---- Data for this exercise
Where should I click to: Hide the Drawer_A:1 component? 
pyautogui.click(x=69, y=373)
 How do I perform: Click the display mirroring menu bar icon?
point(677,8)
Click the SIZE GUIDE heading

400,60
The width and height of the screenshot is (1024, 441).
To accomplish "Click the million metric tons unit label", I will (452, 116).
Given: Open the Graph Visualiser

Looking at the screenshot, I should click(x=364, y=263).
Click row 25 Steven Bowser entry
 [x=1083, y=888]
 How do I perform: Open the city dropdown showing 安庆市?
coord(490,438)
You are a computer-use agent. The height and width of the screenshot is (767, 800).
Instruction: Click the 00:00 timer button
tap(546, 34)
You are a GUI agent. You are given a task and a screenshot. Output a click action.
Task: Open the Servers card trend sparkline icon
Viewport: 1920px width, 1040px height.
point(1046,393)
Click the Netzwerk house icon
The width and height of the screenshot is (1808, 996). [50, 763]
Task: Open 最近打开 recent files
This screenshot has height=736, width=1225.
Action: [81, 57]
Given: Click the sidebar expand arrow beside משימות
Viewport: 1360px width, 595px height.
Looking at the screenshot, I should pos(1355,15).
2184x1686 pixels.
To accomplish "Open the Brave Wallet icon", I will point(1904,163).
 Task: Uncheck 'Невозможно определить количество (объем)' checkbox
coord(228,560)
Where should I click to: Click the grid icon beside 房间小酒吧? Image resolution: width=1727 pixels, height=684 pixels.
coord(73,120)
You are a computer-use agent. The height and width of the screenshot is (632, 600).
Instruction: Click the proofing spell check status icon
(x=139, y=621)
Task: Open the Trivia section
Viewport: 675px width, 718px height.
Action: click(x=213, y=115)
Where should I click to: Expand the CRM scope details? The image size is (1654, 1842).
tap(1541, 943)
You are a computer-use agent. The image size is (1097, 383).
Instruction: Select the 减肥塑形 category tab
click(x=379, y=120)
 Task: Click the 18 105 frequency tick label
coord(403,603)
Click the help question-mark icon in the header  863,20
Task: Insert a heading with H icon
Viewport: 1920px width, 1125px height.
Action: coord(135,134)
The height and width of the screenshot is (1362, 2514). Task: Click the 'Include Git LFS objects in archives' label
--------
Could you set out every line above as a numbered list, leaving out the blank ones?

◆ Response to the exercise:
1. Where should I click to: Hide the Drawer_A:1 component? 
2. pyautogui.click(x=69, y=373)
3.  How do I perform: Click the display mirroring menu bar icon?
4. point(677,8)
5. Click the SIZE GUIDE heading
6. 400,60
7. The width and height of the screenshot is (1024, 441).
8. To accomplish "Click the million metric tons unit label", I will (452, 116).
9. Given: Open the Graph Visualiser
10. Looking at the screenshot, I should click(x=364, y=263).
11. Click row 25 Steven Bowser entry
12.  [x=1083, y=888]
13.  How do I perform: Open the city dropdown showing 安庆市?
14. coord(490,438)
15. You are a computer-use agent. The height and width of the screenshot is (767, 800).
16. Instruction: Click the 00:00 timer button
17. tap(546, 34)
18. You are a GUI agent. You are given a task and a screenshot. Output a click action.
19. Task: Open the Servers card trend sparkline icon
20. Viewport: 1920px width, 1040px height.
21. point(1046,393)
22. Click the Netzwerk house icon
23. The width and height of the screenshot is (1808, 996). [50, 763]
24. Task: Open 最近打开 recent files
25. This screenshot has height=736, width=1225.
26. Action: [81, 57]
27. Given: Click the sidebar expand arrow beside משימות
28. Viewport: 1360px width, 595px height.
29. Looking at the screenshot, I should pos(1355,15).
30. 2184x1686 pixels.
31. To accomplish "Open the Brave Wallet icon", I will point(1904,163).
32.  Task: Uncheck 'Невозможно определить количество (объем)' checkbox
33. coord(228,560)
34. Where should I click to: Click the grid icon beside 房间小酒吧? Image resolution: width=1727 pixels, height=684 pixels.
35. coord(73,120)
36. You are a computer-use agent. The height and width of the screenshot is (632, 600).
37. Instruction: Click the proofing spell check status icon
38. (x=139, y=621)
39. Task: Open the Trivia section
40. Viewport: 675px width, 718px height.
41. Action: click(x=213, y=115)
42. Where should I click to: Expand the CRM scope details? The image size is (1654, 1842).
43. tap(1541, 943)
44. You are a computer-use agent. The image size is (1097, 383).
45. Instruction: Select the 减肥塑形 category tab
46. click(x=379, y=120)
47.  Task: Click the 18 105 frequency tick label
48. coord(403,603)
49. Click the help question-mark icon in the header  863,20
50. Task: Insert a heading with H icon
51. Viewport: 1920px width, 1125px height.
52. Action: coord(135,134)
53. The height and width of the screenshot is (1362, 2514). Task: Click the 'Include Git LFS objects in archives' label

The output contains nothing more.